WEST ORANGE, NJ — Winter Storm Quinn tore through the northeast on March 7, dropping anywhere from a few inches to a couple feet of snow in some places and knocking down numerous trees and powerlines. West Orange was not an exception, as the storm left many residents without power while they shoveled out their driveways.
According to PSE&G, there were 5,334 customers without power in Essex County as of March 9, 945 of them lived in West Orange. Of the company’s 2.2 million customers, about 29,000 were without power as a result of the storm on March 9. PSE&G was able to bring in personnel from power companies in Pennsylvania, Ohio, Indiana, Michigan and Illinois to assist with restoring power to residents in New Jersey.
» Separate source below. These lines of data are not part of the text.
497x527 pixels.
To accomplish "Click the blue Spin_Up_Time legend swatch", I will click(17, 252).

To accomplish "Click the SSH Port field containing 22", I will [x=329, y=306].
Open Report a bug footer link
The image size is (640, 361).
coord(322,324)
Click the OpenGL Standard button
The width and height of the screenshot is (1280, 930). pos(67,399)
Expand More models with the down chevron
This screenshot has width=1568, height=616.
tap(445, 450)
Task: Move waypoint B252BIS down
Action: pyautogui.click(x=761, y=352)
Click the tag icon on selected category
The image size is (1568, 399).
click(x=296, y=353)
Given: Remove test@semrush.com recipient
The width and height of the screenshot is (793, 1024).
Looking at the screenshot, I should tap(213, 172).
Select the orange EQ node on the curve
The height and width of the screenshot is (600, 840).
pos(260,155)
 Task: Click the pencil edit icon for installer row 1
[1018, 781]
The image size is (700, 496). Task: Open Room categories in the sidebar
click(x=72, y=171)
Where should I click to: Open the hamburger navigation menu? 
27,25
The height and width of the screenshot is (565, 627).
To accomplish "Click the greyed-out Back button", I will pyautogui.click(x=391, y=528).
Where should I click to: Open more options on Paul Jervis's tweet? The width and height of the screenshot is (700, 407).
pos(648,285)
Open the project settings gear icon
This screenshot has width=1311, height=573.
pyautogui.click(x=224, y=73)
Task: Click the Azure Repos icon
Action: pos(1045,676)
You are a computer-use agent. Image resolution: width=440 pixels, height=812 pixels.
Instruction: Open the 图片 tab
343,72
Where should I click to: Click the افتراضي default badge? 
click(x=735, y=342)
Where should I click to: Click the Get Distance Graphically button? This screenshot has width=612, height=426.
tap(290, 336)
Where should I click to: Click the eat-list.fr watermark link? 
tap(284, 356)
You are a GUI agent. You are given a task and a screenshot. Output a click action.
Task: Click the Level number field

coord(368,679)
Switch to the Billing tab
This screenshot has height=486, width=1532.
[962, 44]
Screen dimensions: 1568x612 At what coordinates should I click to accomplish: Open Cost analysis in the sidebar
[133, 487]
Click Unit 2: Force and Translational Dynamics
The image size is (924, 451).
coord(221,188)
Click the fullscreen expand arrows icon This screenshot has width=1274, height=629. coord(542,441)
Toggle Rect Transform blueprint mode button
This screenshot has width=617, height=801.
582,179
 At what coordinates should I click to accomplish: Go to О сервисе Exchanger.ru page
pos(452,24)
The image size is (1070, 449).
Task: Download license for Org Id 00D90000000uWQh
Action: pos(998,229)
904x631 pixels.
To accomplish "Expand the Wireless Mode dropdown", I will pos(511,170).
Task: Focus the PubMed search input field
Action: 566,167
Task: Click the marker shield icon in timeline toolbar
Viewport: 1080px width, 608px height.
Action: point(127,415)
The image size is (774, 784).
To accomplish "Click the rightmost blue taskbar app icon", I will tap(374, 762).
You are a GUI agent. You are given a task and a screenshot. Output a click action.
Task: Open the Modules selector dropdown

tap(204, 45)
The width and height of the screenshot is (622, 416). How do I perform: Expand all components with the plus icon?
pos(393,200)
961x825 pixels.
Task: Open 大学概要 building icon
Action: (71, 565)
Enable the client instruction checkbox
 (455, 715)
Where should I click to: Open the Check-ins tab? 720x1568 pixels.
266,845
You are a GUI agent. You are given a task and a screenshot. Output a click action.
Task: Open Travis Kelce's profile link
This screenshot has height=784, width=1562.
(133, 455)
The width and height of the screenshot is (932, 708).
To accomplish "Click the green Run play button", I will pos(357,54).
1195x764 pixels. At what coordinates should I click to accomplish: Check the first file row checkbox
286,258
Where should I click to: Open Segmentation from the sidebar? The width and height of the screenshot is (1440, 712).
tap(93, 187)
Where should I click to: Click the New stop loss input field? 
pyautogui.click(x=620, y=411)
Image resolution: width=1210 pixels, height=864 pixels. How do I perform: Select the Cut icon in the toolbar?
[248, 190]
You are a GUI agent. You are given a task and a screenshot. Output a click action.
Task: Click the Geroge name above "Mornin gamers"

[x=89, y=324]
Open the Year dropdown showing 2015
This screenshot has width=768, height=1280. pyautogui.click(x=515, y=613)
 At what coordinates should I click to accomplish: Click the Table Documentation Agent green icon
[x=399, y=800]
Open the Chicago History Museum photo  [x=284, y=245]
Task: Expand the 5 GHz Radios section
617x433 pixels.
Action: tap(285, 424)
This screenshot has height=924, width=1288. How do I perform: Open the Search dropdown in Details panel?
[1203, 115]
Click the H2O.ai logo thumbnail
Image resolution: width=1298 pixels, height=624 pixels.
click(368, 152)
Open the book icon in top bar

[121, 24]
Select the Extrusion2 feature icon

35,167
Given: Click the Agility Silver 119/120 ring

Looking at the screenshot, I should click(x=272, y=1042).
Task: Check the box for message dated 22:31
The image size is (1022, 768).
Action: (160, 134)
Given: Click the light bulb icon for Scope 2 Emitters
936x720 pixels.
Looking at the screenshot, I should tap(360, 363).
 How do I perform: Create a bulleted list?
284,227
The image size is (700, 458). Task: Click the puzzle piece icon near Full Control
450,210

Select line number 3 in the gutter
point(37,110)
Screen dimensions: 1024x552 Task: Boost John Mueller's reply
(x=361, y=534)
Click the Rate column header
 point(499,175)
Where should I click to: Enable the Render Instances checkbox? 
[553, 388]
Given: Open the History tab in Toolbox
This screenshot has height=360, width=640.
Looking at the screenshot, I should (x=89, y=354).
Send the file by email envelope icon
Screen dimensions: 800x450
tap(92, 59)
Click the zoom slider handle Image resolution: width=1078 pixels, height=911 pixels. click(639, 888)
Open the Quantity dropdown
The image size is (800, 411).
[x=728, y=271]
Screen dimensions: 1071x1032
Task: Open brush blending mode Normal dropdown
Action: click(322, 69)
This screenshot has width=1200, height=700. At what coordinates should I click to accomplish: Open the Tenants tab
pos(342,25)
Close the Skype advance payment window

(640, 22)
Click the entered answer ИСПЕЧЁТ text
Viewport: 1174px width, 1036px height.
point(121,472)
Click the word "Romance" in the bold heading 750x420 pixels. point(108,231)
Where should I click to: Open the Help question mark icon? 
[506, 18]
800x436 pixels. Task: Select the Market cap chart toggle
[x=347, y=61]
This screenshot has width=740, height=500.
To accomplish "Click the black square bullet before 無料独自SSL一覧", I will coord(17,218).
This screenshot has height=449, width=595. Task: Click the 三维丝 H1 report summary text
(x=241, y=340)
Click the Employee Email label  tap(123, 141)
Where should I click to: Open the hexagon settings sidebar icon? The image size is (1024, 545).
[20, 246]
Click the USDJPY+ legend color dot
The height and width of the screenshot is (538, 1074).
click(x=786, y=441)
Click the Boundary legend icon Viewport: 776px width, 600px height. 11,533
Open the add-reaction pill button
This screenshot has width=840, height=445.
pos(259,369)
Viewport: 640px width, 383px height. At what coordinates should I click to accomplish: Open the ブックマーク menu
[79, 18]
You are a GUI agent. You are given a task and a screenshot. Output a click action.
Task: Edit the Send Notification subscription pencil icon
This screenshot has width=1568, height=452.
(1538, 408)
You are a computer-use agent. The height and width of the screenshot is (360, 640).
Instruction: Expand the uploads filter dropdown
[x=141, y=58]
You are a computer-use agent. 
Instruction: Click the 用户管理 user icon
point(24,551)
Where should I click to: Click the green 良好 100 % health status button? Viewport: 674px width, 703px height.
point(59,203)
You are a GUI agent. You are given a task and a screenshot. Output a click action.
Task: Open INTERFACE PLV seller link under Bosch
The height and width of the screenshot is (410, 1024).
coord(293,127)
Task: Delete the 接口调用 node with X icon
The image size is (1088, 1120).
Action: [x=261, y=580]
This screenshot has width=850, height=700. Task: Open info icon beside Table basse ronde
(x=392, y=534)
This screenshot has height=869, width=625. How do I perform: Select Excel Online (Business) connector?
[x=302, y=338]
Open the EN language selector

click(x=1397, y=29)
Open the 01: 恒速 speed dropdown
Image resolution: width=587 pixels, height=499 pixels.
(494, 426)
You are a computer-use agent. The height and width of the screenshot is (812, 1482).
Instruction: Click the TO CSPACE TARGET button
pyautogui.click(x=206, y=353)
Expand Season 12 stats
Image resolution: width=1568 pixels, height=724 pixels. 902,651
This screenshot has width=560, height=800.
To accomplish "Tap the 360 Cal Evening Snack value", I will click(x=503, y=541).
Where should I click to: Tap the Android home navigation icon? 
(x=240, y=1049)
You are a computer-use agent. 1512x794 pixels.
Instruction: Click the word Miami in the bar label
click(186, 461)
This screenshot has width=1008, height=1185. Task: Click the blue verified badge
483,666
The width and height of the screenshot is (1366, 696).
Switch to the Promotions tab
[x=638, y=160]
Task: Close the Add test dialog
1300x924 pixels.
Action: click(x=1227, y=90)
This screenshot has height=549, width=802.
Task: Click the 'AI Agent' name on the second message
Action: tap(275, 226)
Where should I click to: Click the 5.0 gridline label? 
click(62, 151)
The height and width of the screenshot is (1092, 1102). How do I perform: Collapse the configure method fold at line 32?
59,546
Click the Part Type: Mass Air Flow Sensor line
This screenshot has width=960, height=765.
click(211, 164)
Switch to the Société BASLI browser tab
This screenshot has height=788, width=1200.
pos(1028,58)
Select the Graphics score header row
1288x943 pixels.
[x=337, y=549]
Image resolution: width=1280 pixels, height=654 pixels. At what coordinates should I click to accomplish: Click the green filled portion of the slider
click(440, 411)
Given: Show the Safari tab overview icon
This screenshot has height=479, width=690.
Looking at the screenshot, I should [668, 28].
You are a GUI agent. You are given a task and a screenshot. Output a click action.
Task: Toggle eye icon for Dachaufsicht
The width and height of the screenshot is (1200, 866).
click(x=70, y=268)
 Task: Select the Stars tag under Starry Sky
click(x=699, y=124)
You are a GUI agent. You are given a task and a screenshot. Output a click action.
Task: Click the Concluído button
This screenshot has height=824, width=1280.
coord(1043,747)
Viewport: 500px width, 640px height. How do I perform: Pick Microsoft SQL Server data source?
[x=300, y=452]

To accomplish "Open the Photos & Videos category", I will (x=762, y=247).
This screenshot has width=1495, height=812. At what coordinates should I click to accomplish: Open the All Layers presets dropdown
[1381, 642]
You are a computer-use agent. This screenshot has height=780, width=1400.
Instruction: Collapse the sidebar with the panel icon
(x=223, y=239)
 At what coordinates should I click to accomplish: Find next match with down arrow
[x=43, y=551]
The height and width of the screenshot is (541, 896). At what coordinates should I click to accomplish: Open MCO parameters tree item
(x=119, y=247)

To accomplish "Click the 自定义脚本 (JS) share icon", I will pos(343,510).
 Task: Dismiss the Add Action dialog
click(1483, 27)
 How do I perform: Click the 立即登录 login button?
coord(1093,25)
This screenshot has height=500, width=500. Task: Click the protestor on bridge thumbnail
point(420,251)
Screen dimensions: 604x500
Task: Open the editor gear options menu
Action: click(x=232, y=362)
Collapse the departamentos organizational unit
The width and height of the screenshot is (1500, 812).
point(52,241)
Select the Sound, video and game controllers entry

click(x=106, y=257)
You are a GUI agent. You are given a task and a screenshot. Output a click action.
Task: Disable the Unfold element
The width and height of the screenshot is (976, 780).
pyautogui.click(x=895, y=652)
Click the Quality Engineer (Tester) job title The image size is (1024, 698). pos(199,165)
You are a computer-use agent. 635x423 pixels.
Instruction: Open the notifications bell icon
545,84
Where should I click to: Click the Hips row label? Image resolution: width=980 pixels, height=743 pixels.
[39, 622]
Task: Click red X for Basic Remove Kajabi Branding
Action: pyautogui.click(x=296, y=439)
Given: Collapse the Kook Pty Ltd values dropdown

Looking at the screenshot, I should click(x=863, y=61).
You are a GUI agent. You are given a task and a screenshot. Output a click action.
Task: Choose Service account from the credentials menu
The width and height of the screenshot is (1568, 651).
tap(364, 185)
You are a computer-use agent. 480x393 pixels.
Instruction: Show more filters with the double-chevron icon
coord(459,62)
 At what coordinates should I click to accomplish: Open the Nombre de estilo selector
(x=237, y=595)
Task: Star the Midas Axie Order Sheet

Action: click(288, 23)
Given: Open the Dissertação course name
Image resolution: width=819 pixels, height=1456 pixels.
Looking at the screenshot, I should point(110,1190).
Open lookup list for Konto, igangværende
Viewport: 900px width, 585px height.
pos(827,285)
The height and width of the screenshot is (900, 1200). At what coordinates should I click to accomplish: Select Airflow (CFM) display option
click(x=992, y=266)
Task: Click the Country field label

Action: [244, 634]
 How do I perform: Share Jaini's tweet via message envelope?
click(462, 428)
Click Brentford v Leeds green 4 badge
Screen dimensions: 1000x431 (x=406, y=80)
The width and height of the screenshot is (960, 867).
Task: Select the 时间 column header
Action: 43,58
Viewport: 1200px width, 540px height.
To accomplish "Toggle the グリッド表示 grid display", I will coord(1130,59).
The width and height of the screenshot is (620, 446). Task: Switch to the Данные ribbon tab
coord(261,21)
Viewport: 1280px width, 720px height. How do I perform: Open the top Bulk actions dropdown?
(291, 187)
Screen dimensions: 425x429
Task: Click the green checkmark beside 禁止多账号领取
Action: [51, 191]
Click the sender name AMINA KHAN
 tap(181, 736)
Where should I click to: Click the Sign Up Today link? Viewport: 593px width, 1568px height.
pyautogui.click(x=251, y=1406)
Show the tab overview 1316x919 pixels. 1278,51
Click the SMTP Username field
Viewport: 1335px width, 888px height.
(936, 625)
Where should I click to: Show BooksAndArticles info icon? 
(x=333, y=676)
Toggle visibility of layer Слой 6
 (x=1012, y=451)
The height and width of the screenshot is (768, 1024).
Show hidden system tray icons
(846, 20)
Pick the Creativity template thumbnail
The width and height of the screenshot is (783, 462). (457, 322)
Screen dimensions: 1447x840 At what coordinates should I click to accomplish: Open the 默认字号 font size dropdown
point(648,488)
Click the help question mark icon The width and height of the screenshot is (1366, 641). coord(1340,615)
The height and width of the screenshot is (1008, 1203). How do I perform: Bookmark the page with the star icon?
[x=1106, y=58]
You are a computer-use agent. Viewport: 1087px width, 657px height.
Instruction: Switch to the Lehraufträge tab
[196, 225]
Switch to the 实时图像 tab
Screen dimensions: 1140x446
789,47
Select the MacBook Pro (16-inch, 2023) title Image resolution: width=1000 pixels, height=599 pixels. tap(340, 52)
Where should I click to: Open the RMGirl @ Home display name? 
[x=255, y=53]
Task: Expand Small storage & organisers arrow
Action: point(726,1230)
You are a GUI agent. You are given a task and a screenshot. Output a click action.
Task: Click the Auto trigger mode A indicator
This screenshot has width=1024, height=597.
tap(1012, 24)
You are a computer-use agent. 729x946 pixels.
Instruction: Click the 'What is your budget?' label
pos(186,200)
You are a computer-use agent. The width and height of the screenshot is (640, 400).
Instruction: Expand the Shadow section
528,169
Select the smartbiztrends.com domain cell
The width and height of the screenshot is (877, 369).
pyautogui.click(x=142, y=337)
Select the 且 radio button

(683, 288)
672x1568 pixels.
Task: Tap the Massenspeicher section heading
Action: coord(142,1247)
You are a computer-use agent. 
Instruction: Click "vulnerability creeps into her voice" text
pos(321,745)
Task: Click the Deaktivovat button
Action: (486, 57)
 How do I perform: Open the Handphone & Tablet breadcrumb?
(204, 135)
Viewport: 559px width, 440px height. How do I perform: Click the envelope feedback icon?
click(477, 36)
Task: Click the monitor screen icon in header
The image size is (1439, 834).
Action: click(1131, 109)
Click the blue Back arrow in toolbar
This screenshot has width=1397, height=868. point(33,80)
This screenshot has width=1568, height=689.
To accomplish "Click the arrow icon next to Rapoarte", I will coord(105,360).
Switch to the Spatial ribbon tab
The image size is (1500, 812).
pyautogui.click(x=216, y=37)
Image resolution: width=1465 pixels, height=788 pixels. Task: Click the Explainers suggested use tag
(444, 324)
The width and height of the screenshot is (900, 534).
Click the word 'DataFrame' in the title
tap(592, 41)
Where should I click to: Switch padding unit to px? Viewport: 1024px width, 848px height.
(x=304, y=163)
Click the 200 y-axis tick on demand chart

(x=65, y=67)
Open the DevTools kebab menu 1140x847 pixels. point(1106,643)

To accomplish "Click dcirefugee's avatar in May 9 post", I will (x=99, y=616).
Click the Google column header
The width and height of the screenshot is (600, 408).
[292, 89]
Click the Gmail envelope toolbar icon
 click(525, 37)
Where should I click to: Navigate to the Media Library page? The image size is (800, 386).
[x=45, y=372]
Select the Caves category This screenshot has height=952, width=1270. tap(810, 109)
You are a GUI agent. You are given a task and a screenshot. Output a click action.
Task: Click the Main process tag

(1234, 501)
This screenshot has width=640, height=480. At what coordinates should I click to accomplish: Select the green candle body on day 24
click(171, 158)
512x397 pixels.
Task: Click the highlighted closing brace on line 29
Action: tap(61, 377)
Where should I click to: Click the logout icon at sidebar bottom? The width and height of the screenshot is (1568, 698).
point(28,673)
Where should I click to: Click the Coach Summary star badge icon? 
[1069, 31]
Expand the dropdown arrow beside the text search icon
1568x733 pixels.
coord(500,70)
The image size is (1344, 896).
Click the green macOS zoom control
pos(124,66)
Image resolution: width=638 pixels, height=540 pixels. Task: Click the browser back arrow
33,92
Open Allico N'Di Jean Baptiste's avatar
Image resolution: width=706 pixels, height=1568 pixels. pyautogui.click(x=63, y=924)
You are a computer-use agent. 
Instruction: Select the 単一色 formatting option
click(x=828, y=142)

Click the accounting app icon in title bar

West Orange Public Information Officer Susan Anderson told the West Orange Chronicle that at the peak of the storm, there were 4,000 residents in town without power. West Orange also received reports of 700 damaged trees, 160 downed wires and 116 calls for emergency service.
Township engineer Len Lepore said that the town’s personnel was unable to plow for a period of time during the storm due to the weight of the snow.
“The weight of the snow caused branches, limbs and whole trees to fall into the streets in all neighborhoods of West Orange,” Lepore said in an email to the Chronicle on March 12. “That severely hindered the ability to plow streets as falling trees where a danger to the drivers of the plow and salt trucks, and fallen trees blocked roadways and prevented streets from being cleared.”
The Department of Public Works was able to return to cleaning up when the storm ended, and worked into Friday morning to clear snow from the streets.
“Work continues to trim and prune branches and limbs from damaged trees, and in some cases where trees are extremely hazardous they will be removed. This work will continue for several more weeks,” Lepore said. “The snowfall amounts averaged about 20 inches over the township with slightly less amounts in the eastern section near the Orange and Montclair border. The amount approached 2 feet moving westerly and up the hills.
“This alone slows the plowing process, but combined with the number of fallen limbs, trees and branches, the plowing process in some neighborhoods was at a standstill until wires and trees were removed,” he continued.
Lepore said work to trim and remove fallen trees and branches will continue for the next few weeks.